La realtà effettuale ci restituisce un quadro in cui la situazione dell’Italia può essere assimilata a quella dei paesi contesi che si trovano sulla faglia delle tensioni geopolitiche. I Balcani, le Filippine e i paesi centro-americani si sono trovati nella difficile situazione di dover affrontare il dilemma geopolitico di scegliere a chi rivolgersi per ricevere gli approvvigionamenti di vaccini. Una decisione di certo non facile, perché implica l’ingresso in una determinata sfera di influenza. Il caso dei paesi balcanici, che dopo aver atteso la solidarietà europea hanno deciso di muoversi in autonomia rivolgendosi a tutti i produttori disponibili, è un esempio particolarmente istruttivo per chi si trova ancora in difficoltà.
A tal riguardo, la Serbia rappresenta un caso interessante. Al momento, infatti, dispone di vaccini sufficienti per tutta la sua popolazione e il suo governo si fregia di aver reso il proprio paese autonomo e in grado di dotarsi di tutti i vaccini disponibili sul mercato. Invece la Turchia, paese cardine della Nato, che poteva vantarsi di essere il paese degli scienziati che hanno creato il vaccino Pfizer-BioNTech, ha deciso di adottare il vaccino cinese, spiazzando gran parte degli analisti che in questo caso hanno parlato di una decisione che è il frutto di uno “sbandamento geostrategico”, ma che in realtà rientra nella strategia di un paese che in un momento di grande competizione ha deciso la strada dell’autonomia, non perdendo d’occhio, nel contempo, la propria situazione finanziaria.

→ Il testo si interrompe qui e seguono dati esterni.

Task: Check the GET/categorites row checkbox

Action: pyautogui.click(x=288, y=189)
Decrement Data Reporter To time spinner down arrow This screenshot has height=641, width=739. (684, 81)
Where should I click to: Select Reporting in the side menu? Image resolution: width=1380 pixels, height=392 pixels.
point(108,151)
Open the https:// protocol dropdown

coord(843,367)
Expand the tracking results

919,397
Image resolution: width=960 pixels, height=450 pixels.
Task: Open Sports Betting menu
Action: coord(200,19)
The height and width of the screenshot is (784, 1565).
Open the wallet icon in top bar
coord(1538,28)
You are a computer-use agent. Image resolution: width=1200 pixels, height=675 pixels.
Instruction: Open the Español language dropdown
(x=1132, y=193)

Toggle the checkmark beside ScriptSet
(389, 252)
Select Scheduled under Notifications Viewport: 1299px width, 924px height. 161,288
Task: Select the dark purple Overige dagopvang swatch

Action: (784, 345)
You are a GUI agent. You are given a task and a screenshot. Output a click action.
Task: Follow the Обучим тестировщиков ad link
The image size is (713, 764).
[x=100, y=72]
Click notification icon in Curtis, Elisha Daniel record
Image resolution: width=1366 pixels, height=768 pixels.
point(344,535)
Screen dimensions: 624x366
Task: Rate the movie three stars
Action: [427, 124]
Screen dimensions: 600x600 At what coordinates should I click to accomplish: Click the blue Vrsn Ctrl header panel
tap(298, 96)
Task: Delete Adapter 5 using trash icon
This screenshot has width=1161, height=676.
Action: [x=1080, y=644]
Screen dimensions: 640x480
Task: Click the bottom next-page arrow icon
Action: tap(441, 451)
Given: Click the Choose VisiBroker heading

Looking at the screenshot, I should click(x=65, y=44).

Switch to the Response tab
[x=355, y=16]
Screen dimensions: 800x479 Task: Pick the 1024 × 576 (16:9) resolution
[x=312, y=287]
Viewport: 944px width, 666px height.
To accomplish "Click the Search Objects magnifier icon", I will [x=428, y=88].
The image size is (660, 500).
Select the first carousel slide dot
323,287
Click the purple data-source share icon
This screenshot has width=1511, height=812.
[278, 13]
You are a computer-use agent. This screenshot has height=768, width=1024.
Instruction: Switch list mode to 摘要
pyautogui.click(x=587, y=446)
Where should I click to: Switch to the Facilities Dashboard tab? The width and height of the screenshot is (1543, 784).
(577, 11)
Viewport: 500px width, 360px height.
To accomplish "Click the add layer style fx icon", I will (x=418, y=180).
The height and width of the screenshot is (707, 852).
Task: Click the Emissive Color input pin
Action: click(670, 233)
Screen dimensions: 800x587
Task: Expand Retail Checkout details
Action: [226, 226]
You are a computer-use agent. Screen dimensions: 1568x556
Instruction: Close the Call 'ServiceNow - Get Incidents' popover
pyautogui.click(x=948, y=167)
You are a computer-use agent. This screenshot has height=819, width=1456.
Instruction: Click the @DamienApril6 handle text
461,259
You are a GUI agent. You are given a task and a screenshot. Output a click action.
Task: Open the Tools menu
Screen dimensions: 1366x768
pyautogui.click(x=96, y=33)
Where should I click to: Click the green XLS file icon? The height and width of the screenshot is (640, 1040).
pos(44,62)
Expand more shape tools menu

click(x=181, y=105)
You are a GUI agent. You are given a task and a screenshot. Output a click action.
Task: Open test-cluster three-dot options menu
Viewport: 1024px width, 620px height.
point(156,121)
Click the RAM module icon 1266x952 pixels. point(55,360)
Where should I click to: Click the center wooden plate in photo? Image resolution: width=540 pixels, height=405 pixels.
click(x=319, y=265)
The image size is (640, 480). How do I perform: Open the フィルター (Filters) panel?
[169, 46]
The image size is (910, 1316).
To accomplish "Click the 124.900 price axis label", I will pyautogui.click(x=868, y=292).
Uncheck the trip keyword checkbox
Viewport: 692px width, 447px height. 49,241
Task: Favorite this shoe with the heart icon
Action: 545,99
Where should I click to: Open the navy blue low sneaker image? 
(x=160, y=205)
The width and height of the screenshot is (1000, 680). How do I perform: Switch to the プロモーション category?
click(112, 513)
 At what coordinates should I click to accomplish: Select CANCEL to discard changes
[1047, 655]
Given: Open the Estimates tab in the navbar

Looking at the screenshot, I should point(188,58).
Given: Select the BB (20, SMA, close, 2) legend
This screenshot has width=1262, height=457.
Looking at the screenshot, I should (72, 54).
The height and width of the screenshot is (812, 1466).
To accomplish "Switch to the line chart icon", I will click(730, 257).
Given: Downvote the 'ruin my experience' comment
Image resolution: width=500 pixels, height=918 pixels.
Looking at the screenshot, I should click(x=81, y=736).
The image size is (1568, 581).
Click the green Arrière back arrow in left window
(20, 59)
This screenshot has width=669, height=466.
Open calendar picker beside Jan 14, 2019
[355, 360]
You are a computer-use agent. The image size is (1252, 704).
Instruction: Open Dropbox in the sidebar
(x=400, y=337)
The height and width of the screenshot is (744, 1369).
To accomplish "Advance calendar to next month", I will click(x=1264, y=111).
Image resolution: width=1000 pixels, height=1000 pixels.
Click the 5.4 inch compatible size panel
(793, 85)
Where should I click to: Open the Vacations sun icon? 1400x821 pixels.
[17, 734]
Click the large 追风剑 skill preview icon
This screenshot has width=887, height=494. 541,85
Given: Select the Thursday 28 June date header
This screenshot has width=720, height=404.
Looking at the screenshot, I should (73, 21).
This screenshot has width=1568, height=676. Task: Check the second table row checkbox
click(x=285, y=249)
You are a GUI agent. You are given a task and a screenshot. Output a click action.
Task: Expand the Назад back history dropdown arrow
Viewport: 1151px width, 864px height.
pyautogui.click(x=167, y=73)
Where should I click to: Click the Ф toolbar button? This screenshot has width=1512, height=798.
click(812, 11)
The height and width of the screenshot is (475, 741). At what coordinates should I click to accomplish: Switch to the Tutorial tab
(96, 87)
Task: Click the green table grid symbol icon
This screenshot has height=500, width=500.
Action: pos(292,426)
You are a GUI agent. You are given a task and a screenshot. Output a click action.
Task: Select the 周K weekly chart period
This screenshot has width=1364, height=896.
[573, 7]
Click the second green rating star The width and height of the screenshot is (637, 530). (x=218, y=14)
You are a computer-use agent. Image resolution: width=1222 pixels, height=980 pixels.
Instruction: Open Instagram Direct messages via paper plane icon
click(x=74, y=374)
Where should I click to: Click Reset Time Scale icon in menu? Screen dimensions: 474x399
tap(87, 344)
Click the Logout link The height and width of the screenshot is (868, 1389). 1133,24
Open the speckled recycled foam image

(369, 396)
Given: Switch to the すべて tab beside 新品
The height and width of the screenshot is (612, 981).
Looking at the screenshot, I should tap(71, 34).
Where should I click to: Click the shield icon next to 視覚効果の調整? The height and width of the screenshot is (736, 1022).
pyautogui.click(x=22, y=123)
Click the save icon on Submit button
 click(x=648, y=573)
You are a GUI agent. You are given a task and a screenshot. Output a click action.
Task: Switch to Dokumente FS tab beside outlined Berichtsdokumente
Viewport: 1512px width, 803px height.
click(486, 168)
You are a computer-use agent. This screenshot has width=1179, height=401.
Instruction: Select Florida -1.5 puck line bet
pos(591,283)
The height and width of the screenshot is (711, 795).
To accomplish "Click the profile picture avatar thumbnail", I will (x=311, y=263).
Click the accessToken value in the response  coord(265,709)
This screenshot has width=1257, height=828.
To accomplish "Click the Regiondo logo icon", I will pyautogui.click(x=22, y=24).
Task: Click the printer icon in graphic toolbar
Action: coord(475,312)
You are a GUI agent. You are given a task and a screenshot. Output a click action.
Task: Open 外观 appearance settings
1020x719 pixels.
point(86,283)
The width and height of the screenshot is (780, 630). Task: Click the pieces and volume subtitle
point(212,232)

La mancanza di una strategia globale condivisa, le indecisioni dell’Oms e la competizione fra Usa e Cina hanno fatto della pandemia l’occasione per un’epocale riconfigurazione degli equilibri fra potenze, una guerra informale combattuta a colpi di notizie non verificate circa l’andamento della pandemia e l’efficacia dei vaccini, tentativi di influenzare l’opinione pubblica di paesi stranieri e piani vaccinali. Uno scenario d’incertezza che probabilmente legherà il proprio destino all’andamento della pandemia, condizionandolo, e che ha avuto nell’Italia uno dei palcoscenici più significativi.
Non sfuggirà agli storici del futuro il caso di un paese che, mentre celebrava la magnificenza della solidarietà europea, accettava aiuti dalla Cina e accoglieva l’esercito russo nelle valli bergamasche, dando così il privilegio agli scienziati russi di studiare il virus e quindi di progettare prima degli altri il vaccino. Probabilmente non è una coincidenza il fatto che il governo Draghi stia pianificando una strategia di uscita dalla pandemia in un momento in cui gli Usa sembrano uscire dalla fase di introversione in cui l’aveva precipitata l’amministrazione Trump.
Non può sfuggire all’osservatore più accorto il fatto che il governo Draghi rappresenta un’eccezione nella storia repubblicana, ovvero la risposta di sistema con cui il paese prova a rispondere alla crisi in atto. La decisione, a cui l’Unione Europea non poteva non dare il proprio assenso, di bloccare le esportazioni di vaccini AstraZeneca e di avviare una produzione autonoma rappresenta il tentativo di giocare con maturità una partita che sui tavoli che contano è stata condotta seguendo la logica, cinica ma realistica, dell’interesse nazionale. Una decisone matura che nasce dalla consapevolezza che l’Italia è stata e rimane un paese conteso e che è ancora in grado di usare a proprio vantaggio questa singolare condizione.